Nvidia's next-gen Tegra processor debuted during the company's pre-CES press conference this evening. Dubbed Tegra X1, the chip formerly known as "Erista" brings Nvidia's Maxwell graphics architecture to what CEO Jen-Hsun Huang described as a "mobile superchip."
The Tegra X1 combines 256 shader processors with an eight-core CPU "in a 4+4 configuration." The 64-bit CPU uses a big.LITTLE combination of four ARM Cortex A57 cores and four A53 cores. Huang didn't disclose clock speeds, but he did reveal that the thermal envelope is about 10W. The chip is built on 20-nm fabrication tech, and it can play 4K video at 60 FPS using either the H.265 or VP9 codecs.
According to Huang, the Tegra X1 doubles the performance of its K1 predecessor within the same thermal envelope. It's unclear whether Huang was referring to the quad-core ARM Cortex-A15 version of the K1 or to the dual-core Denver variant, but either way, the X1 looks like a substantial upgrade over the current generation.
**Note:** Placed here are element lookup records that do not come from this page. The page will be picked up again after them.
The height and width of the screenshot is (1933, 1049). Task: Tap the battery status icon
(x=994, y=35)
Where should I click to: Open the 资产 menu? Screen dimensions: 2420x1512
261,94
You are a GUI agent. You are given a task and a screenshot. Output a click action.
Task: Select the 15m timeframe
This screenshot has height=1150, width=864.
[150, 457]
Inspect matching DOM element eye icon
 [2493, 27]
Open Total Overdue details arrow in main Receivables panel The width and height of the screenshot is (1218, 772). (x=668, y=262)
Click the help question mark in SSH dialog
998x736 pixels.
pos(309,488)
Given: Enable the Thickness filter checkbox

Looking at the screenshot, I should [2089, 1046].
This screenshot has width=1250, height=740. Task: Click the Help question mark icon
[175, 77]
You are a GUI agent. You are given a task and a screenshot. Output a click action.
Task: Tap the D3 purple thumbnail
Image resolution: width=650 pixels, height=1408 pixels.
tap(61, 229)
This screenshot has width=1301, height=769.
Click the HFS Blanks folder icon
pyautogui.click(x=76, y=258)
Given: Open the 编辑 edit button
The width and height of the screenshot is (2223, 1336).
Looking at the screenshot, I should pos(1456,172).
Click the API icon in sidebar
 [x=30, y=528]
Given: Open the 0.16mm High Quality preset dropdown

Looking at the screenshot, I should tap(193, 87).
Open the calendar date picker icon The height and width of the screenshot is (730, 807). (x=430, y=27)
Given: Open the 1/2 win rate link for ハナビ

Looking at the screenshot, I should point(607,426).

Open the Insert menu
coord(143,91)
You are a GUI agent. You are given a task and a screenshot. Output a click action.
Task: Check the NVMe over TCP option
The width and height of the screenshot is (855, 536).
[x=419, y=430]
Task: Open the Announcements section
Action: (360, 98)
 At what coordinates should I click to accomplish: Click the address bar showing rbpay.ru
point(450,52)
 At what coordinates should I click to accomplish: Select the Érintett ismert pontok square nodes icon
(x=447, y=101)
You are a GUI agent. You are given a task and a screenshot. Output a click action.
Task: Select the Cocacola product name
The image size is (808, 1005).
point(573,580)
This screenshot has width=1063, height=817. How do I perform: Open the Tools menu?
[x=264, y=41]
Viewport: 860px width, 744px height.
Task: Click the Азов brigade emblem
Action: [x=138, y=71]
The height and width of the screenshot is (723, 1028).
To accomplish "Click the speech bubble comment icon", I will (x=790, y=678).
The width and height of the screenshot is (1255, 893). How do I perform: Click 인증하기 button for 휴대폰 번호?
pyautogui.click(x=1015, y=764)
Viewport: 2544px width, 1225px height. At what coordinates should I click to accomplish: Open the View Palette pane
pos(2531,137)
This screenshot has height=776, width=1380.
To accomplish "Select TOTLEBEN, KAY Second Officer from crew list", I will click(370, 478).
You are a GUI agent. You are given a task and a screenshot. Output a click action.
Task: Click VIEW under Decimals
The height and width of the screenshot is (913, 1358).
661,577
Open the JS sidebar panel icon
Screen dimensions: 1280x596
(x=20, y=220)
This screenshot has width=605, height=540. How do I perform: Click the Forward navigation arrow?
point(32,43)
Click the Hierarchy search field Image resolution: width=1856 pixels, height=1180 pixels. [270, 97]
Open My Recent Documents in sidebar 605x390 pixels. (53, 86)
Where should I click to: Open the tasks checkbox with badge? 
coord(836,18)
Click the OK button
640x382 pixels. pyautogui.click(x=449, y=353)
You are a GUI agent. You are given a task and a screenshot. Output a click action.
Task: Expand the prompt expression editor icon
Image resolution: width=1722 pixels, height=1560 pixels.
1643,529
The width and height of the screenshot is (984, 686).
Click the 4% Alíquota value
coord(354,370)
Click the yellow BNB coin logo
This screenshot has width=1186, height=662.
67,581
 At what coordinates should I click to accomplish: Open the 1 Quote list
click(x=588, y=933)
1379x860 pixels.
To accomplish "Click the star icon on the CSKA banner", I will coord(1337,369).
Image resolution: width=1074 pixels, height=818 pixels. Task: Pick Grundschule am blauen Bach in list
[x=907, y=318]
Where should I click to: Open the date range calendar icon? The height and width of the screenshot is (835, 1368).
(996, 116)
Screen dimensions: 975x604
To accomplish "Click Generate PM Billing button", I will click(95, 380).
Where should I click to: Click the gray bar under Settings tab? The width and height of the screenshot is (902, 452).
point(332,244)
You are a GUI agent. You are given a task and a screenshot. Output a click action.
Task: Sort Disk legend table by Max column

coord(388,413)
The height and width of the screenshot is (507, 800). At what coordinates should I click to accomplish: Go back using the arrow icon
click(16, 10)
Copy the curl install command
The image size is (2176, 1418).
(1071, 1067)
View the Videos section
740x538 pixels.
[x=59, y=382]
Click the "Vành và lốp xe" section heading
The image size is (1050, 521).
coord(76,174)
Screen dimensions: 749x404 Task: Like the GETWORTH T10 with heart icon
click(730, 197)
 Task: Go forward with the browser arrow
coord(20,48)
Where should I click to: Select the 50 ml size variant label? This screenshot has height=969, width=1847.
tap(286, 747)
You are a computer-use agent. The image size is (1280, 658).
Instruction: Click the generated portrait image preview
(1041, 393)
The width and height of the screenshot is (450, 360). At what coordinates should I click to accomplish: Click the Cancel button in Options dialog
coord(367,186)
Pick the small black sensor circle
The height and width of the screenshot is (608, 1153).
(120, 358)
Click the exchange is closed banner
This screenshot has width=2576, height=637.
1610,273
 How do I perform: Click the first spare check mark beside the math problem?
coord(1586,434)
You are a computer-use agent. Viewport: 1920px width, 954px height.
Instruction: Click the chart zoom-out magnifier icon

Here are the relative performance figures Nvidia showed comparing the Tegra X1 to its predecessor and to the Apple A8X SoC from the iPad Air 2:
Nvidia claims the Tegra X1 is the first mobile chip to deliver a teraflop of floating-point throughput. Unlike previous Tegra chips, the X1 supports floating-point datatypes with 16 bits of precision, otherwise known as FP16. This format should require less power to process than the FP32 format used by the Tegra K1.
Huang showed the Tegra X1 running the Unreal Engine 4 "Elemental" demo, whose HDR lighting requires floating-point processing. The demo system wasn't actually visible on stage, but the chip was apparently running within the X1's 10W thermal envelope.